■ **TEXTO PARA REVISAR**
Cómo será la nueva normalidad, quiénes seremos cuando volvamos a ser los mismos
Saldremos. Volveremos a los bares que no serán los mismos bares, como el río no era el mismo río y sin embargo nos bañábamos en él cada verano, como si nosotros fuéramos los mismos niños, llenos de sal y de tendones nerviosos.
Almorzaremos la misma tortilla de patatas que no será la misma, señor, líbranos de la salmonella, pero nos sabrá como si lo fuera. Los mismos la preferirán sin cebolla. Beberemos de los mismos vasos, ahora más vasos que nunca, de las mismas tazas, de loza blanca, inmortal.
Cuando llegue la hora del café, el camarero preguntará: ¿lo mismo de siempre?
Asentiremos. Y removeremos con la misma cuchara el azúcar del fondo, como nuestros pies removían el lodo de aquel río intermitente en el que nos bañábamos.

■ **DATOS PROPORCIONADOS**
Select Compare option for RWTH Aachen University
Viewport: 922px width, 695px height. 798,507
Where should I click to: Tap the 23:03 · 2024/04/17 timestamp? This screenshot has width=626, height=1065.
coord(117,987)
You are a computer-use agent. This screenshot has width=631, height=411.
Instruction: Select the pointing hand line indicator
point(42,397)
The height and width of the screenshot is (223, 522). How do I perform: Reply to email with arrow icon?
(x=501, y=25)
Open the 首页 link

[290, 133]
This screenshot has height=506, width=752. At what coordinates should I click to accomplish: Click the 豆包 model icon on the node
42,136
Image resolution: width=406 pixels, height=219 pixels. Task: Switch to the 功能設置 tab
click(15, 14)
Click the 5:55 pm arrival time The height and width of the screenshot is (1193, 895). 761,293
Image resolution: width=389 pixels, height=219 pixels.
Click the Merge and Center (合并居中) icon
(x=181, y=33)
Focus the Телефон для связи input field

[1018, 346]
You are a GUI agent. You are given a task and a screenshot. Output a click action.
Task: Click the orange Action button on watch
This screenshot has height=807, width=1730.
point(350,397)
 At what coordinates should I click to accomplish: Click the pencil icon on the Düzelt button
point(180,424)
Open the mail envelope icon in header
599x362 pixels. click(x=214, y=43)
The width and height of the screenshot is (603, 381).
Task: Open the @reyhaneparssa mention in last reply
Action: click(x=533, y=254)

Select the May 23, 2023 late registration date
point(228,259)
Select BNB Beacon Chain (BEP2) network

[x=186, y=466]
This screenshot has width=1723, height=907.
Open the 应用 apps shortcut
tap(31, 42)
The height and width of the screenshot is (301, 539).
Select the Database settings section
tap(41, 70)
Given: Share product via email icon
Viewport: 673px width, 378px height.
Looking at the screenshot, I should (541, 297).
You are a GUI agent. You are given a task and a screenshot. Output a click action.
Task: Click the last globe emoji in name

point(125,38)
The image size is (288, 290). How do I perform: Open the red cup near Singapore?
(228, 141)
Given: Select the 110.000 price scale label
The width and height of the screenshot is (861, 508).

■ **TAREA PROPUESTA**
¿Puedes seguir escribiendo el texto sobre la nueva normalidad y la vuelta a los bares a partir de su última frase?

■ **RESULTADO**
Pondrá el mismo chupito de mistela, esta vez sí, de la misma botella, la que ha esperado en la oscuridad del silencio nuestro regreso, con la rectitud y la calma que sólo un líquido en reposo despliega.
La misma máquina de tabaco al fondo. El mismo baño, con sus tres azulejos caídos, esa cámara sellada donde la vida se detiene, y el rumor del bar se aleja como un barco de rescate.
Pasaremos el servilletero a cualquiera que nos lo pida, lo mismo que antes. Le sonreiremos lo mismo, puede que sólo con los ojos. Pensaremos en aprender de las mujeres con hiyab a sonreír con los ojos.
Pensaremos en esa misma mano que ha rozado la del otro, esa mano distinta, ese apéndice de pronto inédito que ya no nos llevaremos a la boca, ni a la nariz, pero cuya presencia de mascota nos seguirá a todas partes.
Volarán cientos de sospechas en forma de manos; las del cocinero, las del camarero, las del repartidor.
Nuestros ojos pastarán por los mismos periódicos, rumiarán los mismos titulares, mientras nos crece la hierba en las pupilas.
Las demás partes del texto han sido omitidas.